Kan Donduran Cinayet! İntihar Mektubundaki Şok Detay Ortaya Çıktı!
Aktüel

Kan Donduran Cinayet! İntihar Mektubundaki Şok Detay Ortaya Çıktı!


03 June 20255 dk okuma11 görüntülenmeSon güncelleme: 24 June 2025

Antalya'da yaşanan korkunç olayda, 14 Şubat sabahı evinde ölü bulunan Düriye Çiğdem Keklik'in ölümüyle ilgili sır perdesi aralandı. Eşi Hüsamettin Keklik'in, eşini tüfekle vurarak intihar süsü verdiği iddia edildi. Savcılık, olayla ilgili yürüttüğü soruşturmayı tamamladı ve Hüsamettin Keklik hakkında ağırlaştırılmış ömür boyu hapis cezası istemiyle dava açtı. İddianamede yer alan detaylar, olayın planlı bir cinayet olduğunu gözler önüne seriyor.

İntihar Mektubundaki Şüpheli Parmak İzleri

Olay yerinde bulunan "intihar mektubu" soruşturmanın seyrini değiştirdi. Yapılan incelemede, mektupta Düriye Çiğdem Keklik'e ait olduğu iddia edilen yazıların eşi tarafından zorla yazdırılmış olabileceği ihtimali üzerinde duruluyor. Ayrıca, mektupta bulunan parmak izlerinin Hüsamettin Keklik'e ait olması, şüpheleri daha da artırdı. Savcılık, mektubun cinayeti örtbas etmek amacıyla yazdırıldığını düşünüyor.

İddianamede dikkat çeken diğer deliller ise şunlar:

  • Olay yerindeki kan izlerinin sanığın ifadesiyle çelişmesi
  • Tüfekte bulunan parmak izlerinin Hüsamettin Keklik'e ait olması
  • Komşuların olay gecesi evden tartışma sesleri duyduğunu belirtmesi

Bu deliller, Hüsamettin Keklik'in eşini öldürdükten sonra olaya intihar süsü vermeye çalıştığını gösteriyor.

Ağırlaştırılmış Müebbet Hapis Talebi

Savcılık, Hüsamettin Keklik hakkında "kasten adam öldürme" suçundan ağırlaştırılmış müebbet hapis cezası talep etti. İddianamede, sanığın cinayeti planlayarak işlediği ve delilleri karartmaya çalıştığı belirtildi. Davanın önümüzdeki günlerde başlaması bekleniyor. Bu tür olayların yaşanmaması için toplum olarak daha duyarlı olmamız ve şiddete karşı durmamız gerekiyor.

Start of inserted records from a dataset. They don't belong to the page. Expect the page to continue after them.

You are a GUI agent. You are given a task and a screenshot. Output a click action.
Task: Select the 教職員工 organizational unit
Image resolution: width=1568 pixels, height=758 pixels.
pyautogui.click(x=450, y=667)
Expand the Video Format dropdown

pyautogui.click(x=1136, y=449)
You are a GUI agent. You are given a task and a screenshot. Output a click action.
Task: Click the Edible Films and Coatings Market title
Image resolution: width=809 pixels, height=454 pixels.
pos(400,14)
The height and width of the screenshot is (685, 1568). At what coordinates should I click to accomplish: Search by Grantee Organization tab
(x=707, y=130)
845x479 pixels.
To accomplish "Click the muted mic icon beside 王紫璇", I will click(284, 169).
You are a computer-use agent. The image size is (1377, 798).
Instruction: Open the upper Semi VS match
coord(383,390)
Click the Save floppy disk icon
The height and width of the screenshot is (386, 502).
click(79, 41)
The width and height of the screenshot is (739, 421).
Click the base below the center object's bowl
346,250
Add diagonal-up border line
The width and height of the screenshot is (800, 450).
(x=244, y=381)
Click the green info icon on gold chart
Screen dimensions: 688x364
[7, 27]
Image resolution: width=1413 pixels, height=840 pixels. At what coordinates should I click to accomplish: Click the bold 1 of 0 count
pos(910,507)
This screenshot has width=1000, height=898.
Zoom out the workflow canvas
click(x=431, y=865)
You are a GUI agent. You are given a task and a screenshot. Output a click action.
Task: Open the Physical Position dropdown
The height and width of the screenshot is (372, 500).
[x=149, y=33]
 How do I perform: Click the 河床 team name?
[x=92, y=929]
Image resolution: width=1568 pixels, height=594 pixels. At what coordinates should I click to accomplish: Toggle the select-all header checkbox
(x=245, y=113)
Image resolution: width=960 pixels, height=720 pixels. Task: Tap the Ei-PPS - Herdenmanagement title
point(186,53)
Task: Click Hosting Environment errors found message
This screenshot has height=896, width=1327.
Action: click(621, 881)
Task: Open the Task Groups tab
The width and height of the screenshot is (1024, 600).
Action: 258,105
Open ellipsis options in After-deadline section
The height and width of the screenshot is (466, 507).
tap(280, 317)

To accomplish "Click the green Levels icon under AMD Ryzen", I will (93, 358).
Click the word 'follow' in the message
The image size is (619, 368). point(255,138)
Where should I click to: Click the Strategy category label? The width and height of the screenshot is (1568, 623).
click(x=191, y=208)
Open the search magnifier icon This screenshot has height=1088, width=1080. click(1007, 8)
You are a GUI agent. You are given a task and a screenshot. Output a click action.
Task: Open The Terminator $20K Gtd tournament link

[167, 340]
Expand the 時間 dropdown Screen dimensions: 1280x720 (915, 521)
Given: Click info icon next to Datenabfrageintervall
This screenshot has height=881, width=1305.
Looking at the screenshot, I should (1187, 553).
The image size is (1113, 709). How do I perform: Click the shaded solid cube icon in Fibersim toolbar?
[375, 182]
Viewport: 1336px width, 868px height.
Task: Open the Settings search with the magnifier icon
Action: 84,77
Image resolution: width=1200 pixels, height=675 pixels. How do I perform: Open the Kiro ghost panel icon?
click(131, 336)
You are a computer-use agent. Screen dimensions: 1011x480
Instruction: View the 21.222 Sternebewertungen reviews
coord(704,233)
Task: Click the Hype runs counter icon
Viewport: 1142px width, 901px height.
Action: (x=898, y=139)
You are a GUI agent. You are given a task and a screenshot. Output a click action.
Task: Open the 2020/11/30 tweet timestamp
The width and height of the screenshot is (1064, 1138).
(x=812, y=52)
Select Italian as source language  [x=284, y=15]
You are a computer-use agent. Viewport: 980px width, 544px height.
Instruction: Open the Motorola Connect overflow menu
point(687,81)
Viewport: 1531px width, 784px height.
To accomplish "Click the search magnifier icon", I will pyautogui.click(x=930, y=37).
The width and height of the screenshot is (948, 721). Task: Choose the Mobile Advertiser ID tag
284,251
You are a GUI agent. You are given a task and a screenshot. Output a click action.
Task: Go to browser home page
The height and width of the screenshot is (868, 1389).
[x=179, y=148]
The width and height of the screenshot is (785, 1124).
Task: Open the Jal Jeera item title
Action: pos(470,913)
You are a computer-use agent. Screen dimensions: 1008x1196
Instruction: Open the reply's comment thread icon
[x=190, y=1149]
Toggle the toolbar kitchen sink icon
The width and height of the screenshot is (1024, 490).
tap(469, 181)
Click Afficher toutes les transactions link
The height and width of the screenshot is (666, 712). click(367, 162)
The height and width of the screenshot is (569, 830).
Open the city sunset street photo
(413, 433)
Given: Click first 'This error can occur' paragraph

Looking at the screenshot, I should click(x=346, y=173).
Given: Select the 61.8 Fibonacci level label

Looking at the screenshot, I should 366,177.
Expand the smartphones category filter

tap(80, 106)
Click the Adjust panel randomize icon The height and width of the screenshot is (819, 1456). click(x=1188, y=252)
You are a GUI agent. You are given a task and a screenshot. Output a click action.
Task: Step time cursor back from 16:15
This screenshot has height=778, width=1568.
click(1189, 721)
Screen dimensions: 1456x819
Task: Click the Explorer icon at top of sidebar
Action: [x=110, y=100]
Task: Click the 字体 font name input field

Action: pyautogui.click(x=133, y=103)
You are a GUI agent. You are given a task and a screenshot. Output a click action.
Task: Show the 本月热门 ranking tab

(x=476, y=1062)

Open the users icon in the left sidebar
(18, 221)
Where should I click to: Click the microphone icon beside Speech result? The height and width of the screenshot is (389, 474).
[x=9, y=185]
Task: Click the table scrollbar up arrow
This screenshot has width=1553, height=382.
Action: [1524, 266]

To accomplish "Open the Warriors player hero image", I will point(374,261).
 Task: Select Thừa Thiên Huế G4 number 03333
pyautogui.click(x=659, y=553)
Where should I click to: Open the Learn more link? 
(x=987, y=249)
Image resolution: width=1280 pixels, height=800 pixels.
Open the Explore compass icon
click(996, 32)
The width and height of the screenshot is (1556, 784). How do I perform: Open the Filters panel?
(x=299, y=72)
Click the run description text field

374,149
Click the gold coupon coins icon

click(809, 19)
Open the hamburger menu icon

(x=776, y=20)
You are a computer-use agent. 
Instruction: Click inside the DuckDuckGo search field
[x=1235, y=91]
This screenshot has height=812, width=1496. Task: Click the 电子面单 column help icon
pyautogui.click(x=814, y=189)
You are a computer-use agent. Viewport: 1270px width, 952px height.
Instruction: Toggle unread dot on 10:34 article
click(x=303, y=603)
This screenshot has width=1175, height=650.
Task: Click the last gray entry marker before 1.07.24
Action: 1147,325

Bu üzücü olay, aile içi şiddetin ve kadın cinayetlerinin ne kadar vahim boyutlara ulaştığını bir kez daha gözler önüne seriyor. Yetkililerin bu konuda daha etkin önlemler alması ve toplumun bilinçlendirilmesi büyük önem taşıyor. Unutulmamalıdır ki, şiddet hiçbir zaman çözüm değildir ve her bireyin yaşam hakkı kutsaldır.